* [WHAT THIS TASK INVOLVES]: Give back the full listing exactly, setting the pictures aside.
(DATASET EXTRACT begins)
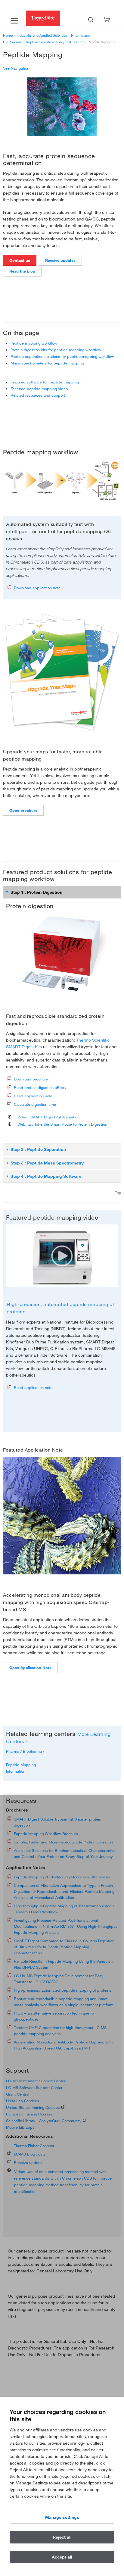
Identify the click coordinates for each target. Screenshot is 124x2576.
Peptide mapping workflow (34, 343)
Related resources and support (38, 395)
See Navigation (16, 68)
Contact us (19, 260)
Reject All (62, 2537)
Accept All (62, 2557)
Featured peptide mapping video (39, 388)
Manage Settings (62, 2517)
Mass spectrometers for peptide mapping (47, 363)
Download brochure (31, 1079)
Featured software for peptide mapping (45, 382)
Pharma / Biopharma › (25, 1751)
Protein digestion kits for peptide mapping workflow (56, 349)
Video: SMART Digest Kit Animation (47, 1116)
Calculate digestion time (35, 1104)
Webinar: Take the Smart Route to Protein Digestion (61, 1124)
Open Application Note (30, 1667)
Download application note (37, 587)
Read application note (33, 1095)
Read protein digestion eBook (40, 1087)
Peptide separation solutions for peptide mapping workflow (62, 356)
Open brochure (23, 810)
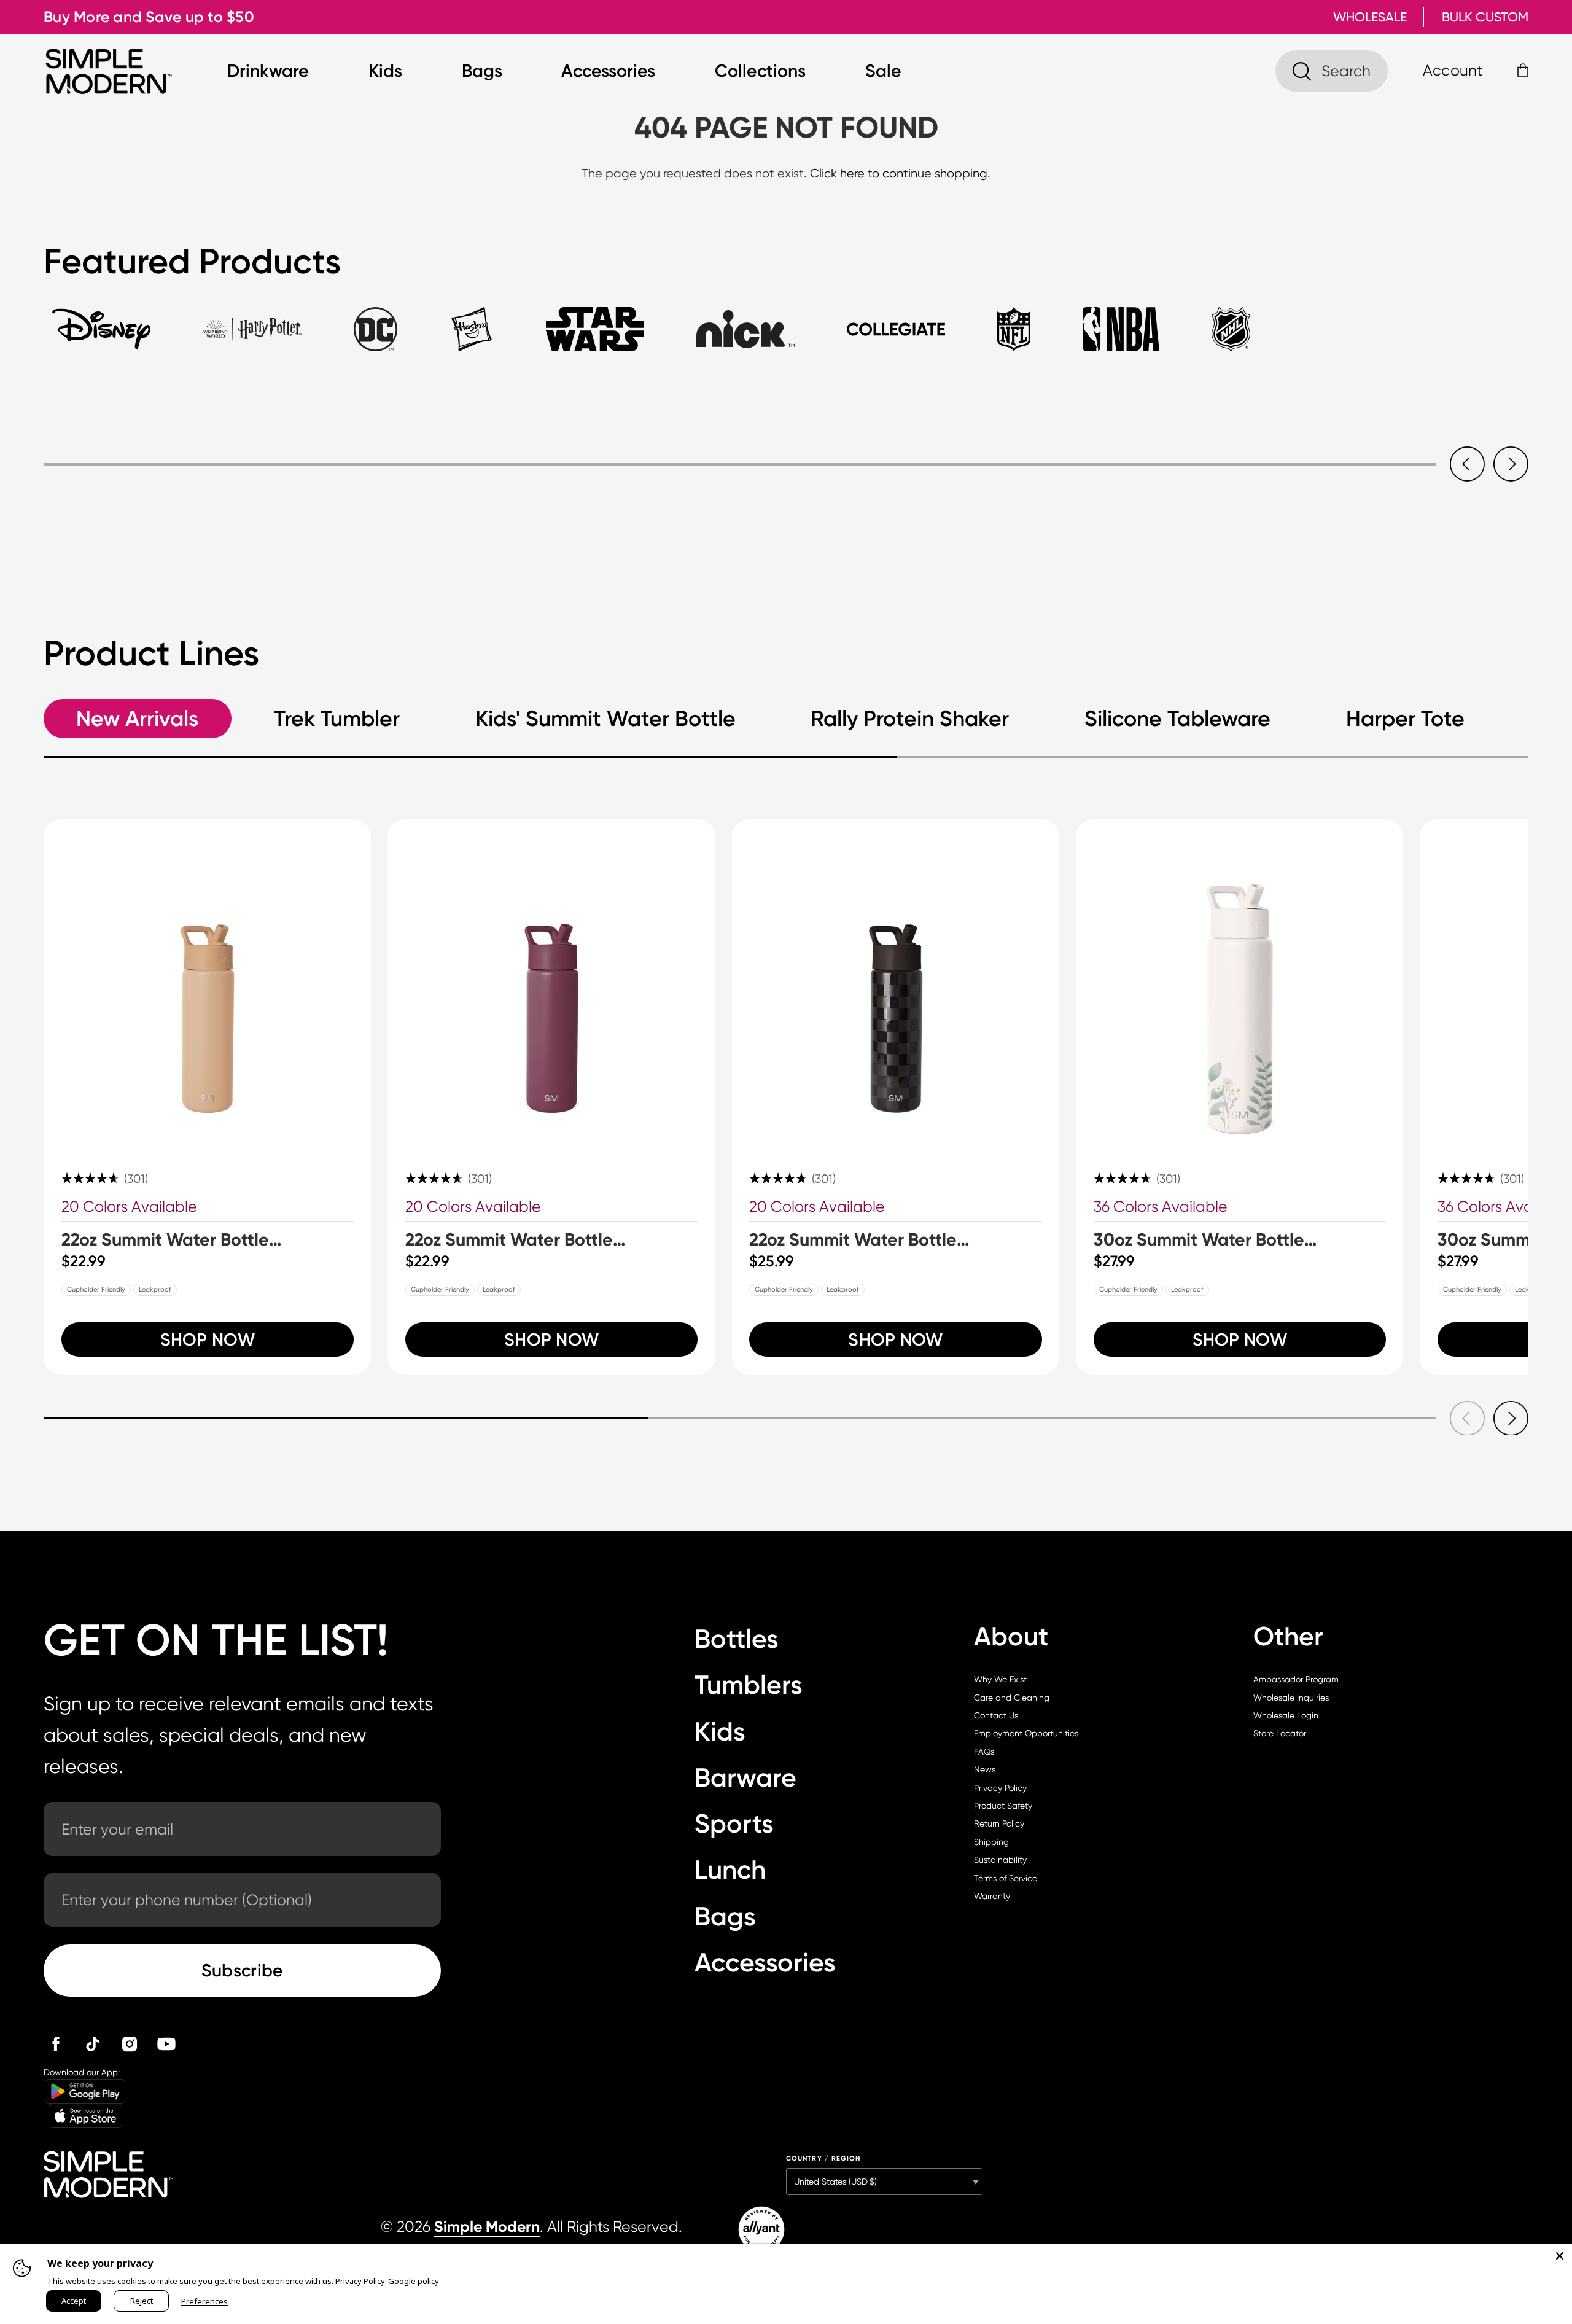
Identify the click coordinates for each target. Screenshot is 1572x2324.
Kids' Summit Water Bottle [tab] (605, 718)
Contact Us (996, 1715)
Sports (734, 1823)
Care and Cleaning (1011, 1697)
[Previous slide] (1467, 464)
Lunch (730, 1869)
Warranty (992, 1896)
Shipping (991, 1842)
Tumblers (749, 1685)
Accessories (608, 70)
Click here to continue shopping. (900, 173)
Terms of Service (1005, 1878)
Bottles (737, 1639)
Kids (385, 70)
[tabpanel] (786, 442)
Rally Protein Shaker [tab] (910, 718)
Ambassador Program (1296, 1679)
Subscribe (242, 1970)
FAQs (984, 1752)
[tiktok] (92, 2044)
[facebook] (56, 2044)
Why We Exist (1000, 1679)
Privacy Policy (1000, 1788)
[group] (207, 1097)
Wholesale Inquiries (1291, 1697)
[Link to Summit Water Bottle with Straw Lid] (207, 983)
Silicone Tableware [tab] (1177, 718)
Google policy (413, 2281)
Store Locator (1279, 1733)
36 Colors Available (1161, 1206)
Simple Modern (487, 2226)
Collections (760, 70)
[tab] (101, 338)
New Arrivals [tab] (137, 718)
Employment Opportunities (1026, 1733)
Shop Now (207, 1339)
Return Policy (999, 1823)
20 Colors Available (129, 1206)
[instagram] (129, 2044)
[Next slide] (1510, 464)
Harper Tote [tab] (1405, 718)
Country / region (823, 2158)
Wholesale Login (1285, 1715)
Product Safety (1003, 1806)
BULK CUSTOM (1485, 17)
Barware (745, 1777)
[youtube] (166, 2044)
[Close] (1560, 2256)
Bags (482, 70)
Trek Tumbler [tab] (337, 718)
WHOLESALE (1370, 17)
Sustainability (1000, 1860)
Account (1452, 70)
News (984, 1769)
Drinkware (268, 70)
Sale (883, 70)
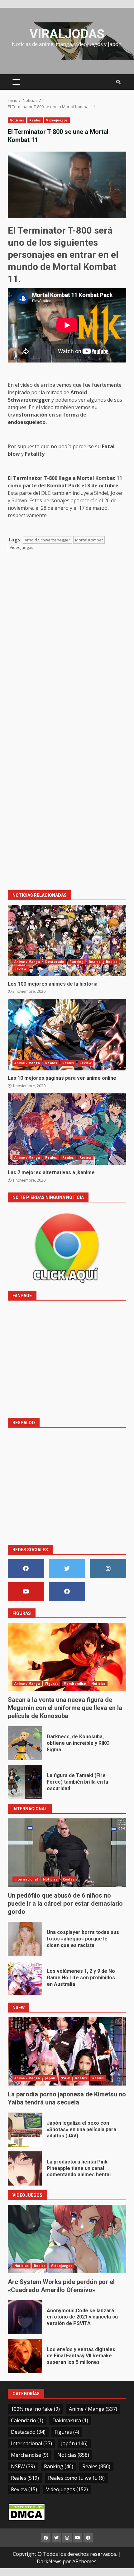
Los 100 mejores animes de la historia (67, 940)
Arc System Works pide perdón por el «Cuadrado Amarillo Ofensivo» (67, 2239)
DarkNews (49, 2561)
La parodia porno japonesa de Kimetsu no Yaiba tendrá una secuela (67, 2051)
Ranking (76, 962)
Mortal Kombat (89, 540)
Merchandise (75, 1683)
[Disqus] (67, 645)
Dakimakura (70, 2420)
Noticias (17, 120)
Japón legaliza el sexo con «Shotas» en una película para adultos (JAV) (25, 2130)
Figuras (51, 1683)
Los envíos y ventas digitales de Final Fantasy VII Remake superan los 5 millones (25, 2356)
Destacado (54, 962)
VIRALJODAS (67, 34)
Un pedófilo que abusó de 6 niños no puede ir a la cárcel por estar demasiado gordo (67, 1852)
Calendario (27, 2420)
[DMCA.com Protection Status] (26, 2511)
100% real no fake (35, 2408)
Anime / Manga (27, 962)
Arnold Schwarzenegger (47, 540)
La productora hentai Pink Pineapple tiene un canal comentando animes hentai (25, 2168)
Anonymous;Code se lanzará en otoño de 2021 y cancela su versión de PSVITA (25, 2317)
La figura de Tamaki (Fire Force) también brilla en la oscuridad (25, 1782)
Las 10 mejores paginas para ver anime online (67, 1034)
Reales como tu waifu (76, 2477)
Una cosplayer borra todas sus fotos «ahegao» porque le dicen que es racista (25, 1939)
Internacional (26, 1879)
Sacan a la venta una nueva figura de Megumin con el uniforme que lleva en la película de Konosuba (67, 1657)
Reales (35, 120)
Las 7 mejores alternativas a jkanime (67, 1129)
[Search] (118, 82)
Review (20, 969)
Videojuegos (57, 120)
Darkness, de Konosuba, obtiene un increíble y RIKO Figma (25, 1743)
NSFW (65, 2078)
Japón (50, 2078)
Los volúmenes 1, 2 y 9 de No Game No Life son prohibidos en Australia (25, 1978)
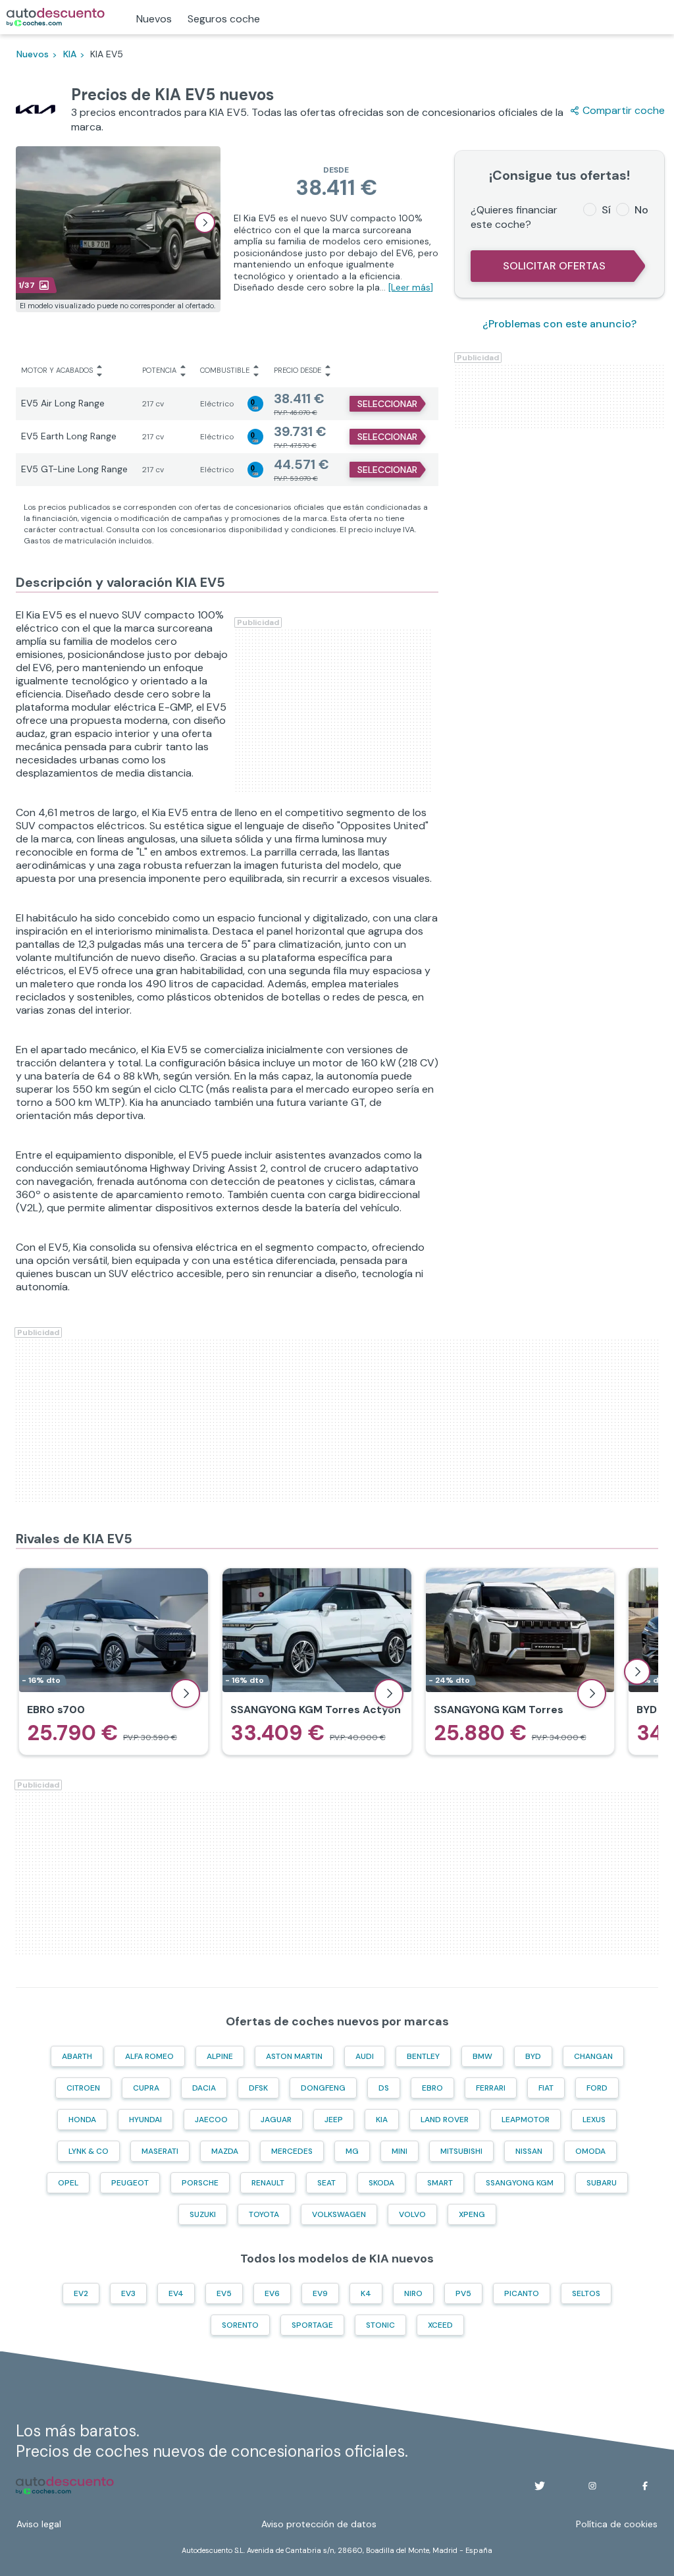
(DATASET EXTRACT ends)
* [RESULT OF THE TASK]:
Identify the click coordinates for each target. Screenshot is 124x2576.
Peptide mapping workflow (34, 343)
Related resources and support (38, 395)
See Navigation (16, 68)
Contact us (19, 260)
Reject All (62, 2537)
Accept All (62, 2557)
Featured peptide mapping video (39, 388)
Manage Settings (62, 2517)
Mass spectrometers for peptide mapping (47, 363)
Download brochure (31, 1079)
Featured software for peptide mapping (45, 382)
Pharma / Biopharma › (25, 1751)
Protein digestion kits for peptide mapping workflow (56, 349)
Video: SMART Digest Kit Animation (47, 1116)
Calculate digestion time (35, 1104)
Webinar: Take the Smart Route to Protein Digestion (61, 1124)
Open Application Note (30, 1667)
Download application note (37, 587)
Read application note (33, 1095)
Read protein digestion eBook (40, 1087)
Peptide separation solutions for peptide mapping workflow (62, 356)
Open brochure (23, 810)
Identify the click coordinates for each target. Screenshot is 1572x2324.
Kids' Summit Water Bottle [tab] (605, 718)
Contact Us (996, 1715)
Sports (734, 1823)
Care and Cleaning (1011, 1697)
[Previous slide] (1467, 464)
Lunch (730, 1869)
Warranty (992, 1896)
Shipping (991, 1842)
Tumblers (749, 1685)
Accessories (608, 70)
Click here to continue shopping. (900, 173)
Terms of Service (1005, 1878)
Bottles (737, 1639)
Kids (385, 70)
[tabpanel] (786, 442)
Rally Protein Shaker [tab] (910, 718)
Ambassador Program (1296, 1679)
Subscribe (242, 1970)
FAQs (984, 1752)
[tiktok] (92, 2044)
[facebook] (56, 2044)
Why We Exist (1000, 1679)
Privacy Policy (1000, 1788)
[group] (207, 1097)
Wholesale Inquiries (1291, 1697)
[Link to Summit Water Bottle with Straw Lid] (207, 983)
Silicone Tableware [tab] (1177, 718)
Google policy (413, 2281)
Store Locator (1279, 1733)
36 Colors Available (1161, 1206)
Simple Modern (487, 2226)
Collections (760, 70)
[tab] (101, 338)
New Arrivals [tab] (137, 718)
Employment Opportunities (1026, 1733)
Shop Now (207, 1339)
Return Policy (999, 1823)
20 Colors Available (129, 1206)
[instagram] (129, 2044)
[Next slide] (1510, 464)
Harper Tote [tab] (1405, 718)
Country / region (823, 2158)
Wholesale Login (1285, 1715)
Product Safety (1003, 1806)
BULK CUSTOM (1485, 17)
Barware (745, 1777)
[youtube] (166, 2044)
[Close] (1560, 2256)
Bags (482, 70)
Trek Tumbler [tab] (337, 718)
WHOLESALE (1370, 17)
Sustainability (1000, 1860)
Account (1452, 70)
News (984, 1769)
Drinkware (268, 70)
Sale (883, 70)
Los 100 mejores animes de la historia (67, 940)
Arc System Works pide perdón por el «Cuadrado Amarillo Ofensivo» (67, 2239)
DarkNews (49, 2561)
La parodia porno japonesa de Kimetsu no Yaiba tendrá una secuela (67, 2051)
Ranking (76, 962)
Mortal Kombat (89, 540)
Merchandise (75, 1683)
[Disqus] (67, 645)
Dakimakura (70, 2420)
Noticias (17, 120)
Japón legaliza el sexo con «Shotas» en una película para adultos (JAV) (25, 2130)
Figuras (51, 1683)
Los envíos y ventas digitales de Final Fantasy VII Remake superan los 5 millones (25, 2356)
Destacado (54, 962)
VIRALJODAS (67, 34)
Un pedófilo que abusó de 6 niños no puede ir a la cárcel por estar demasiado gordo (67, 1852)
Calendario (27, 2420)
[DMCA.com Protection Status] (26, 2511)
100% real no fake (35, 2408)
Anime / Manga (27, 962)
Arnold Schwarzenegger (47, 540)
La productora hentai Pink Pineapple tiene un canal comentando animes hentai (25, 2168)
Anonymous;Code se lanzará en otoño de 2021 y cancela su versión de PSVITA (25, 2317)
La figura de Tamaki (Fire Force) también brilla en la oscuridad (25, 1782)
Las 10 mejores paginas para ver anime online (67, 1034)
Reales como tu waifu (76, 2477)
Una cosplayer borra todas sus fotos «ahegao» porque le dicen que es racista (25, 1939)
Internacional (26, 1879)
Sacan a la venta una nueva figura de Megumin con el uniforme que lleva en la película de Konosuba (67, 1657)
Reales (35, 120)
Las 7 mejores alternativas a jkanime (67, 1129)
[Search] (118, 82)
Review (20, 969)
Videojuegos (57, 120)
Darkness, de Konosuba, obtiene un increíble y RIKO Figma (25, 1743)
NSFW (65, 2078)
Japón (50, 2078)
Los volúmenes 1, 2 y 9 de No Game No Life son prohibidos en Australia (25, 1978)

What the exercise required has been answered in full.